Campo Grande

há 2 horas

Jovem que sofreu abusos do pai decide expor caso e faz alerta: 'Você não está sozinho' (vídeo)

Os abusos aconteciam de forma recorrente e eram acompanhados de manipulações e ameaças

09/08/2026 às 16:12 | Atualizado 09/08/2026 às 15:18 Sarai Brauna
reprodução/ @th3_4l13n

Maria Eduarda Cavalheiro decidiu tornar público o abuso sexual que sofreu durante a infância para incentivar outras vítimas a denunciarem seus agressores. Ela afirma ter sido abusada pelo próprio pai dos 5 até os 12 anos, em Campo Grande.

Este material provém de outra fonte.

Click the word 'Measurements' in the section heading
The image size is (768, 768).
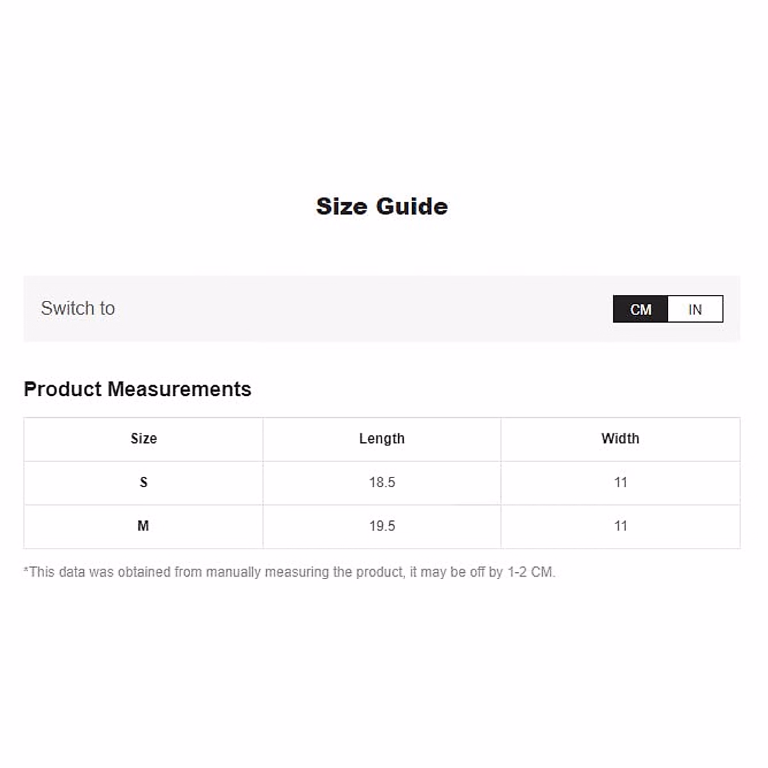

Segundo o relato da jovem, os abusos aconteciam de forma recorrente e eram acompanhados de manipulações e ameaças. Por ser criança e manter um forte vínculo com o pai, ela afirma que demorou a compreender completamente a gravidade do que estava acontecendo.

“Como alguém que tinha o papel de me proteger do mal faria algo ruim contra mim? Eu era uma criança. Eu só era uma criança”, relatou.

O medo de denunciar também era alimentado pelas ameaças, segundo ela. O pai dizia que poderia ser preso ou morto caso alguém descobrisse o que acontecia, além de questionar o afeto da filha.

Aos 12 anos, a jovem finalmente contou o que acontecia a uma amiga da escola. Orientada pela colega, decidiu contar à mãe. Ela estava sozinha em casa quando ligou para a mãe e revelou os abusos.

A mãe deixou o trabalho imediatamente e foi buscar a filha antes que o homem retornasse para casa. Depois que descobriu que havia sido denunciado, segundo a jovem, o pai deixou Campo Grande e foi para Cuiabá.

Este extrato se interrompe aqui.